Class Types provide 2 functions:

apply
takes a Subst and a type and applies the Subst to the type by replacing all type variables in the type with types bound according to the Subst.
tv
takes a type and returns all type variables in it.
> instance Types Type where
>     apply s v@(TVar u) = case Map.lookup u s of
>         Just (TScheme _ t) -> apply s t
>         Nothing -> v
>     apply s (TApp f a) = TApp (apply s f) (apply s a)
>     apply s t = t
>
>     tv (TVar u) = [u]
>     tv (TApp f a) = tv f `List.union` tv a
>     tv _ = []

Type is an instance of Types. So, one can apply a Subst to a Type, and get all type variables from a Type.

> instance (Types a) => Types [a] where
>     apply s = map (apply s)

Work instructions ::
Please carry the explanation of the Types class and its instances forward from the point where it stops.

Data segment ::
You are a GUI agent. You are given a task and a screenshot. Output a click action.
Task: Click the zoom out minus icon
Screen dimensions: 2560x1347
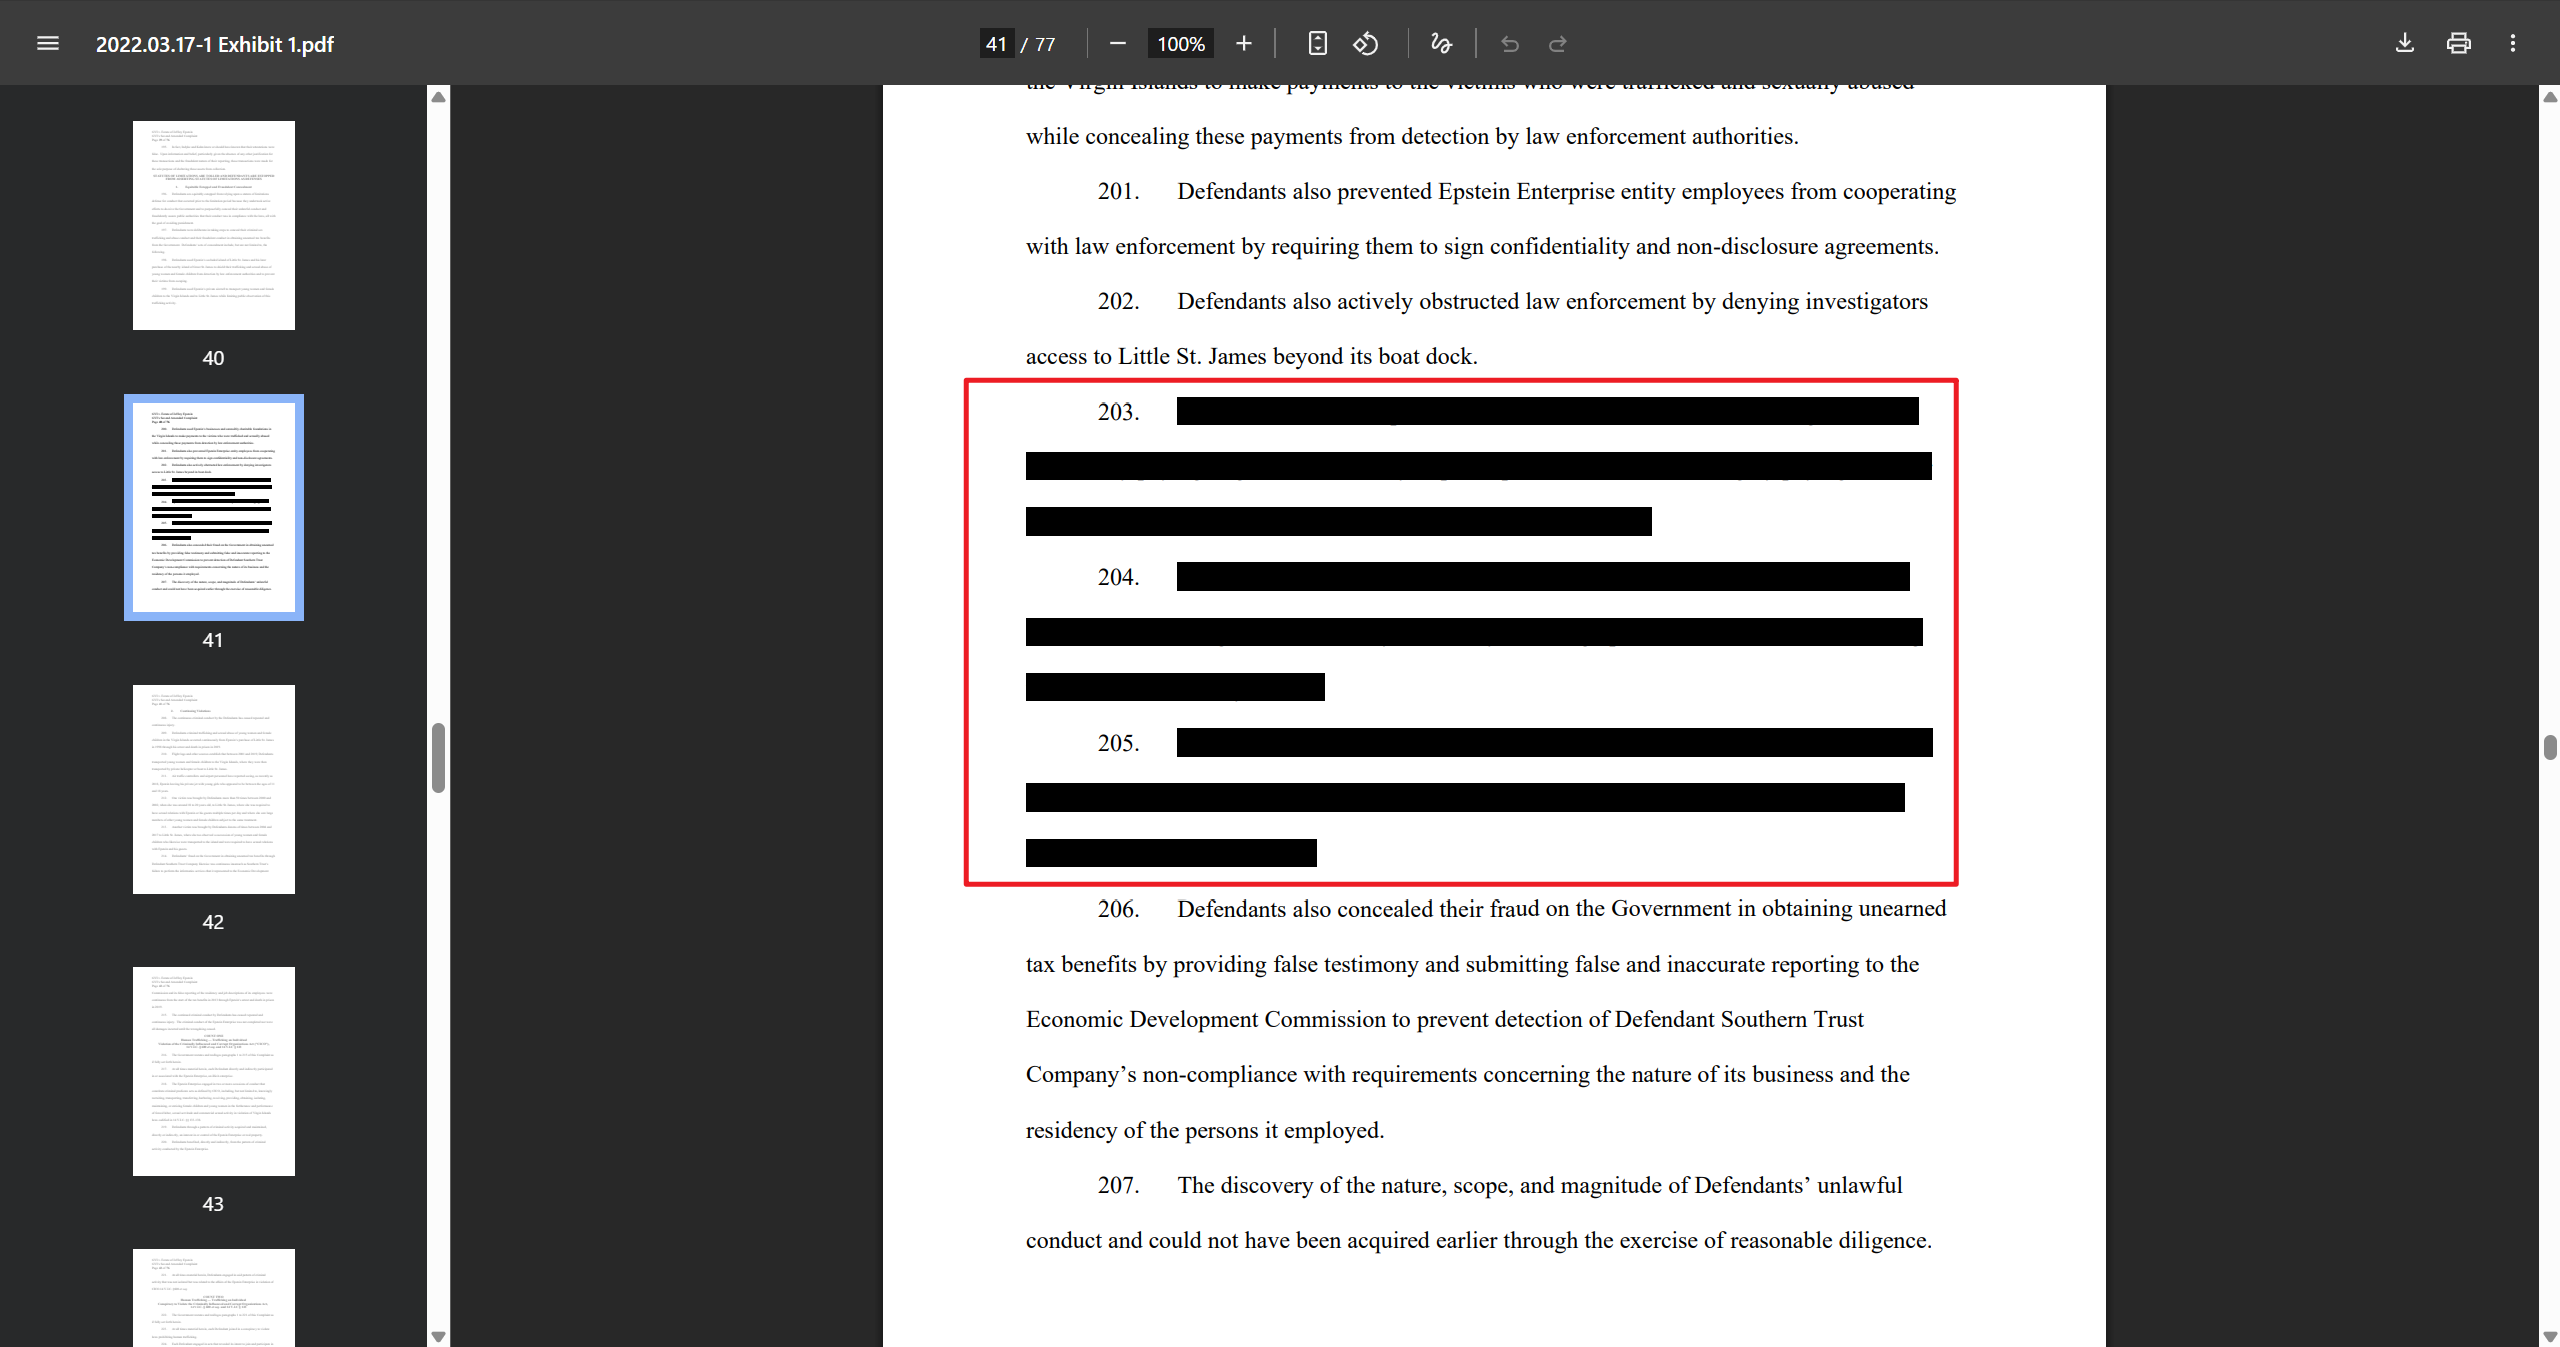[1118, 43]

Answer to the task ::
>     tv = List.nub . concat . map tv

A list of Types is also Types.

> instance Types TScheme where
>     apply s (TScheme l e) = TScheme l $ apply (s `subtractMap` l) e
>     tv (TScheme l e) = tv e

TScheme is also Types. When a Subst is applied to a TScheme, type variables that can be instantiated many times are not touched.

> s1 @@ s2 = Map.union s2 s1

@@ operator performs composition of 2 Subst's:

apply (s1 @@ s2) t
==> apply s1 (apply s2 t)

Since Map.union prefers first argument in case of duplicate key, s2 has precedence:

ghci> let s1 = Map.fromList [("a",1), ("b",2)]
ghci> let s2 = Map.fromList [("a",2)]
ghci> s1 @@ s2
fromList [("a",2), ("b",2)]

In case s2 maps type variable a to Int and s1 maps type variable a to Char, s1 @@ s2 maps type variable a to Int.

> mgu (TApp f1 a1) (TApp f2 a2) = do
>     s1 <- mgu f1 f2
>     s2 <- mgu (apply s1 a1) (apply s1 a2)
>     return (s2 @@ s1)
> mgu (TVar v) t = varBind v t
> mgu t (TVar v) = varBind v t
> mgu (TConst c1) (TConst c2)
>     | c1 == c2 = return nullSubst
> mgu _ _ = fail "types do not unify"
>
> varBind u t
>     | t == TVar u = return nullSubst
>     | u `elem` tv t = fail "occurs check fails"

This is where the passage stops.